▸ AVAILABLE RECORDS
↓↓↓

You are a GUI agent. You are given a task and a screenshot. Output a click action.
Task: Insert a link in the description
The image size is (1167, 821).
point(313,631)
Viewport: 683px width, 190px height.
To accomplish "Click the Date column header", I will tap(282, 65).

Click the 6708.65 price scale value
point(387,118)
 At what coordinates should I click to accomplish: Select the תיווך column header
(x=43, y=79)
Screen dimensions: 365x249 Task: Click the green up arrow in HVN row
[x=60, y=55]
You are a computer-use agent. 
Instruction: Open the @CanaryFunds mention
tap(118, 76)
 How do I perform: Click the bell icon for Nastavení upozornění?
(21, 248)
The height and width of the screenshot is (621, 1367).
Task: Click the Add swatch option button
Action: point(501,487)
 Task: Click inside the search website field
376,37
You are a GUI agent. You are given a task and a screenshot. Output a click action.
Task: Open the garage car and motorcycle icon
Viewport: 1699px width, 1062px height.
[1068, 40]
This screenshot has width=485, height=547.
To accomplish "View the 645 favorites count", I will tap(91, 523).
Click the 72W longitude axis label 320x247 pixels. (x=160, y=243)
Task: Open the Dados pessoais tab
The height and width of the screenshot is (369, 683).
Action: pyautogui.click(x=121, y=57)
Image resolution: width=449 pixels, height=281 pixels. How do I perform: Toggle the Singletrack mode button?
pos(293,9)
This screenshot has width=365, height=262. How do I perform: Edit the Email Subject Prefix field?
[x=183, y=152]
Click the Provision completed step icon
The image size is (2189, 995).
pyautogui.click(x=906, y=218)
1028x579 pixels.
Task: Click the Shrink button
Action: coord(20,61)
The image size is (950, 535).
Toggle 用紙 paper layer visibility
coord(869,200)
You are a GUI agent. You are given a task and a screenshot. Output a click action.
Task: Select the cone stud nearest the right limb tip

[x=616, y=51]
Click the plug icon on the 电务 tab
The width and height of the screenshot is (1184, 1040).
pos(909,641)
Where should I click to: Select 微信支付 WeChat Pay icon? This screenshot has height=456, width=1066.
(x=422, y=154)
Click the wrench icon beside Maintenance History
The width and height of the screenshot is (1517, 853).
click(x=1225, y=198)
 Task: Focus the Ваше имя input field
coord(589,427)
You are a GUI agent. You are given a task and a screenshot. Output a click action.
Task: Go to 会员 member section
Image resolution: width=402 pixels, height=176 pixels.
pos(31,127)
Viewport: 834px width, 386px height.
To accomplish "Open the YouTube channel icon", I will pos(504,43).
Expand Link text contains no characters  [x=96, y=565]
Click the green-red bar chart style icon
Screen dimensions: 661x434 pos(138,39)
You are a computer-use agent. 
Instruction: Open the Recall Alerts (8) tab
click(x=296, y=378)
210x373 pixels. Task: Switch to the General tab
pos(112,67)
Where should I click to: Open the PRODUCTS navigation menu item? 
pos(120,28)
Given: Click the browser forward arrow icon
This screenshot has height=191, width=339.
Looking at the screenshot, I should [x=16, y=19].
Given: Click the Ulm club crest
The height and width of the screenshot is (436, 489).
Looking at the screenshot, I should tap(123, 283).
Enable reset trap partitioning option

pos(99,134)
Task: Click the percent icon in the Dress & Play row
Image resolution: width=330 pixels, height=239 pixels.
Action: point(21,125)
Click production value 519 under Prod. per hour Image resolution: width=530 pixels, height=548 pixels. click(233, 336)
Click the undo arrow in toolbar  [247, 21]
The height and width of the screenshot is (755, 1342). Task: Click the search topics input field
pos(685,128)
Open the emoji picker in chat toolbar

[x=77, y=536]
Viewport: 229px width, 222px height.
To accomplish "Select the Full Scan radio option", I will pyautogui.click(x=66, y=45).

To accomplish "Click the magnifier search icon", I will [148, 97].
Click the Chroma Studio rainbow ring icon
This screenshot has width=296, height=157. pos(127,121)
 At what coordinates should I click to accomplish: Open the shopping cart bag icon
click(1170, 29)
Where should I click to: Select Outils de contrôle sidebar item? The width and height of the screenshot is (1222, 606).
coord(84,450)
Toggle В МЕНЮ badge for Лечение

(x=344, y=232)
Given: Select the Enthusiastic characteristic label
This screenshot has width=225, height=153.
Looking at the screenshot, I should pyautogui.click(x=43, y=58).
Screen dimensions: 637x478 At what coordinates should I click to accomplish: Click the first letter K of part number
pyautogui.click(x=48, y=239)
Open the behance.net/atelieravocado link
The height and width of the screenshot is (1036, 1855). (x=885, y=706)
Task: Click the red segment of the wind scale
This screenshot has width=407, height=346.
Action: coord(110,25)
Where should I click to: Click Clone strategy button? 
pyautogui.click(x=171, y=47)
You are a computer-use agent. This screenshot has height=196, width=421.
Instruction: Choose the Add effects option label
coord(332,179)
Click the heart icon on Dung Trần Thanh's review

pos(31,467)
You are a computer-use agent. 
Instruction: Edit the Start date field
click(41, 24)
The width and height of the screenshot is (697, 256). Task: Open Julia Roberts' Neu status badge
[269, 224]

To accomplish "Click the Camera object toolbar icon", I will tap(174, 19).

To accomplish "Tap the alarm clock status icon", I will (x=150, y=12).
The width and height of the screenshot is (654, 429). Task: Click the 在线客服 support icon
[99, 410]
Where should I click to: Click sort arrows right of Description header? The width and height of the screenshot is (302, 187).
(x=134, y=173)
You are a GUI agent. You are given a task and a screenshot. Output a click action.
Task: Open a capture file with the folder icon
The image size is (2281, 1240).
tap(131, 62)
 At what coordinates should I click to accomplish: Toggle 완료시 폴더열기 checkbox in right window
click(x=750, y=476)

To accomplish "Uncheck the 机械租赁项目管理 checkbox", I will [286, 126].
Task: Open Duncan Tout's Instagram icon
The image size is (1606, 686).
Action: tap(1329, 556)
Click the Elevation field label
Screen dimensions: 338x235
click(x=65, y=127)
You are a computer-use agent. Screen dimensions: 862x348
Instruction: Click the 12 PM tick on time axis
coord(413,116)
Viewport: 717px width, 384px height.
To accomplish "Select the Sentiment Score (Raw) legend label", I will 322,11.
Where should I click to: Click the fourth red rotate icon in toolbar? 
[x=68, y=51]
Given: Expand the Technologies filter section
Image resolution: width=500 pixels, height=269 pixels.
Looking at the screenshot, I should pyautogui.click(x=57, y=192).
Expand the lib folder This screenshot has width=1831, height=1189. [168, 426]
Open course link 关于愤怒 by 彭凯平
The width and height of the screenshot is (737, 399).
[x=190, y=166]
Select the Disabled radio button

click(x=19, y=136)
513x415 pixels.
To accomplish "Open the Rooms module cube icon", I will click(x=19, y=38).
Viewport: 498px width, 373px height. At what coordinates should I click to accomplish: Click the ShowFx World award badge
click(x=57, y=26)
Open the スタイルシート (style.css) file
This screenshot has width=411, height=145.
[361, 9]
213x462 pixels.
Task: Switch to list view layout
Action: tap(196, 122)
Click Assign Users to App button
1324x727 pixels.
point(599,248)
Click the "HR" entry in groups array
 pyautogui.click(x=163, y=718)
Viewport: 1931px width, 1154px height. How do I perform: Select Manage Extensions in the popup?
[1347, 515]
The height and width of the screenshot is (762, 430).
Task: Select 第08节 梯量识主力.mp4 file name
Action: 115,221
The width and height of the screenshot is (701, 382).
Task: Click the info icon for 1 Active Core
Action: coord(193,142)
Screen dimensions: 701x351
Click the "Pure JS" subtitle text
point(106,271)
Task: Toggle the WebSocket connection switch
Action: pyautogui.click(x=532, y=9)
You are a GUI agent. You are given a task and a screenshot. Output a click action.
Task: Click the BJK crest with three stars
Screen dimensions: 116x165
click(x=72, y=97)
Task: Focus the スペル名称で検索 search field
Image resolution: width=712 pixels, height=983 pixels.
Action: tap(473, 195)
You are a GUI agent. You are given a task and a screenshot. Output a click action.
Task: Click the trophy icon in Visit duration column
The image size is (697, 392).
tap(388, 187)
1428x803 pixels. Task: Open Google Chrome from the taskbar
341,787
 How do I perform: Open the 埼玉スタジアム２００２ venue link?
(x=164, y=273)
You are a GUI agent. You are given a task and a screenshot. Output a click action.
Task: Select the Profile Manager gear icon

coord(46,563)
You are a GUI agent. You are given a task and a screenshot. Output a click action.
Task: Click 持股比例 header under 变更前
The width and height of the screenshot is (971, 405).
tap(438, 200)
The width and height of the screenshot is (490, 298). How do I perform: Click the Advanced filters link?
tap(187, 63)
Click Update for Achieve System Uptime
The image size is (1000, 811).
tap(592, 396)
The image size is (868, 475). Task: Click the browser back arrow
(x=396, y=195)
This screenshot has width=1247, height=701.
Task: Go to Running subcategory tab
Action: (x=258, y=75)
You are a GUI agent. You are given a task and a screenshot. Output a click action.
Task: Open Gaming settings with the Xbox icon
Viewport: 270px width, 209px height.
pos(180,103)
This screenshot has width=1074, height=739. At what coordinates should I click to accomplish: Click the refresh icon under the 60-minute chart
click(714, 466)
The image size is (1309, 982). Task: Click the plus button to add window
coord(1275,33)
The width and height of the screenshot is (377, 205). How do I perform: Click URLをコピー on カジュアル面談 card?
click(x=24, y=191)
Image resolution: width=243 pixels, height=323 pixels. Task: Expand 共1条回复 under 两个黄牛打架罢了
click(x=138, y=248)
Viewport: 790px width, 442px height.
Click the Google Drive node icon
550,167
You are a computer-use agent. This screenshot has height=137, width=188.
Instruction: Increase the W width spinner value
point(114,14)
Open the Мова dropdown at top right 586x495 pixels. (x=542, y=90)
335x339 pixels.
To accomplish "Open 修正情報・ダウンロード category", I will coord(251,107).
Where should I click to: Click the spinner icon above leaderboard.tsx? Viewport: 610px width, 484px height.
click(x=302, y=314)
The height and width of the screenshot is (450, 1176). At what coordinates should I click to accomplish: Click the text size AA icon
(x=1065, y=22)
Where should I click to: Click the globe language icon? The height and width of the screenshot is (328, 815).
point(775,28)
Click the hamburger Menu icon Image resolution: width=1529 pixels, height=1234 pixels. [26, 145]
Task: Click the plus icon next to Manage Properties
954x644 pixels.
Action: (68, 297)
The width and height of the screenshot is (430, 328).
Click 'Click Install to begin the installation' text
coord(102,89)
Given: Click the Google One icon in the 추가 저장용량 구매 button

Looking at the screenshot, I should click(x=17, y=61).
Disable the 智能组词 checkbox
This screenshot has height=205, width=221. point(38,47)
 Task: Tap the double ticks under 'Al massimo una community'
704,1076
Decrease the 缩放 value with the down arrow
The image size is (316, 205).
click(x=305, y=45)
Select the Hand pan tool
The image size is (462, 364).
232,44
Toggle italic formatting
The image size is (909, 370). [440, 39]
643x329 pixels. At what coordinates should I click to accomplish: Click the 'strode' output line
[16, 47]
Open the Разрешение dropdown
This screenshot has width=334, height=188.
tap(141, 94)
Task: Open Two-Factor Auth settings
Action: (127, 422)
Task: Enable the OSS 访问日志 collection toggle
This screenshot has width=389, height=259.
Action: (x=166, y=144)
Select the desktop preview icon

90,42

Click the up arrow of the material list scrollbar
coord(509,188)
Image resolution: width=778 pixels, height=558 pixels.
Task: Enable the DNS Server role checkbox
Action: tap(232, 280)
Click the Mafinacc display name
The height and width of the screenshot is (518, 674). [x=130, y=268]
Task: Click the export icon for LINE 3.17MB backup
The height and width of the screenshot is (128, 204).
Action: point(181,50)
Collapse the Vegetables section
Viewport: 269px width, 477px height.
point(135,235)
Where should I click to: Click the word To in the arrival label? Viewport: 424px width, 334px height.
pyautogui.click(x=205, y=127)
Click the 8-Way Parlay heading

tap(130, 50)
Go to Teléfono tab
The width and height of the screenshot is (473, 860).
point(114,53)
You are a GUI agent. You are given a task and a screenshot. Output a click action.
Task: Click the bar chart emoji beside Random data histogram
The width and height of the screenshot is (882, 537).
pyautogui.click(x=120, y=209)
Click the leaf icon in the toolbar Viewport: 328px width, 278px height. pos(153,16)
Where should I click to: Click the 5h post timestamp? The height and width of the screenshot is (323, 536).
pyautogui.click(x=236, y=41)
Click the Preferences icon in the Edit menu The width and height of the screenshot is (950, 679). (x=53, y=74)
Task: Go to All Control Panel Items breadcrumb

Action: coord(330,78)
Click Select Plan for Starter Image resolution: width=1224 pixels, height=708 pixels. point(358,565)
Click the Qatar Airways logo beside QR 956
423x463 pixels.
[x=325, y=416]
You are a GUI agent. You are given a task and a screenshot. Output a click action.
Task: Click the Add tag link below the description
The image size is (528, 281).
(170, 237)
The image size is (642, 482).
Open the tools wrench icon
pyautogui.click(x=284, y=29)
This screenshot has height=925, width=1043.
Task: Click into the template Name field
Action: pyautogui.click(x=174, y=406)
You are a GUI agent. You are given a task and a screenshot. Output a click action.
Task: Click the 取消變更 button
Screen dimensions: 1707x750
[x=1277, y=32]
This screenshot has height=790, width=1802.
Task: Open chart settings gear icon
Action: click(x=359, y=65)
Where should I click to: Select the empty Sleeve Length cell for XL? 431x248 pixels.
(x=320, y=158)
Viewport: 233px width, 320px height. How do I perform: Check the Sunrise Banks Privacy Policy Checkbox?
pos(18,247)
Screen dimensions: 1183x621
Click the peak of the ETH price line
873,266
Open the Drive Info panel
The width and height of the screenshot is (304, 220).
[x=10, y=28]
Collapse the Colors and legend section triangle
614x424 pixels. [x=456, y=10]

↑↑↑

▸ WHAT IS REQUIRED
Copy out, word for word, the records above that run from the line containing "The width and height of the screenshot is (654, 429)." through the line containing "will click(x=19, y=38).", including both of those lines.

▸ TASK ANSWER
The width and height of the screenshot is (654, 429). Task: Click the 在线客服 support icon
[99, 410]
Where should I click to: Click sort arrows right of Description header? The width and height of the screenshot is (302, 187).
(x=134, y=173)
You are a GUI agent. You are given a task and a screenshot. Output a click action.
Task: Open a capture file with the folder icon
The image size is (2281, 1240).
tap(131, 62)
 At what coordinates should I click to accomplish: Toggle 완료시 폴더열기 checkbox in right window
click(x=750, y=476)

To accomplish "Uncheck the 机械租赁项目管理 checkbox", I will [286, 126].
Task: Open Duncan Tout's Instagram icon
The image size is (1606, 686).
Action: tap(1329, 556)
Click the Elevation field label
Screen dimensions: 338x235
click(x=65, y=127)
You are a computer-use agent. Screen dimensions: 862x348
Instruction: Click the 12 PM tick on time axis
coord(413,116)
Viewport: 717px width, 384px height.
To accomplish "Select the Sentiment Score (Raw) legend label", I will 322,11.
Where should I click to: Click the fourth red rotate icon in toolbar? 
[x=68, y=51]
Given: Expand the Technologies filter section
Image resolution: width=500 pixels, height=269 pixels.
Looking at the screenshot, I should pyautogui.click(x=57, y=192).
Expand the lib folder This screenshot has width=1831, height=1189. [168, 426]
Open course link 关于愤怒 by 彭凯平
The width and height of the screenshot is (737, 399).
[x=190, y=166]
Select the Disabled radio button

click(x=19, y=136)
513x415 pixels.
To accomplish "Open the Rooms module cube icon", I will click(x=19, y=38).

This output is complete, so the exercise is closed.